NOLA – La versione originale è fritta ma, nel corso degli anni, sono sempre più le persone che la gustano volentieri anche al forno.

Stiamo parlando dell’intramontabile zeppola, dolce tipico della festività di San Giuseppe, nota anche come la festa del papà.

Lo sa bene il giovane ma già affermato pastrychef Raffaele Caldarelli della rinomata pasticceria “Caldarelli dolce e salato” con sede a Nola, al Cis Interporto, a Napoli, Mercato San Severino, Salerno e Orta di Atella.

In questi giorni è infatti in corso la produzione e, come tradizione vuole, non può mancare sulla tavola il dolce soffice per eccellenza ripieno di crema pasticcera e decorato con amarene di primissima scelta.

Ma il talentuoso Raffaele ha pensato bene di “allargare” la scelta dei gusti: al cioccolato, al pistacchio, red velvet, solo per citarne qualcuna.

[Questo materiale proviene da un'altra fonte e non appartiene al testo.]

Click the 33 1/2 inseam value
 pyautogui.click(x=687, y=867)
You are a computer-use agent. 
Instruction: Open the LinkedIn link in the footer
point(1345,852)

“Il segreto è nell’impasto, lavorato lentamente – spiega Raffaele Caldarelli – ma anche nella scelta delle materie prime, a cominciare dalle amarene.

È un dolce che non può proprio mancare in questi giorni e nel corso degli anni non ci siamo fatti mancare esperimenti proponendolo in versioni diverse da quella standard che hanno letteralmente conquistato i palati più esigenti, bambini compresi”.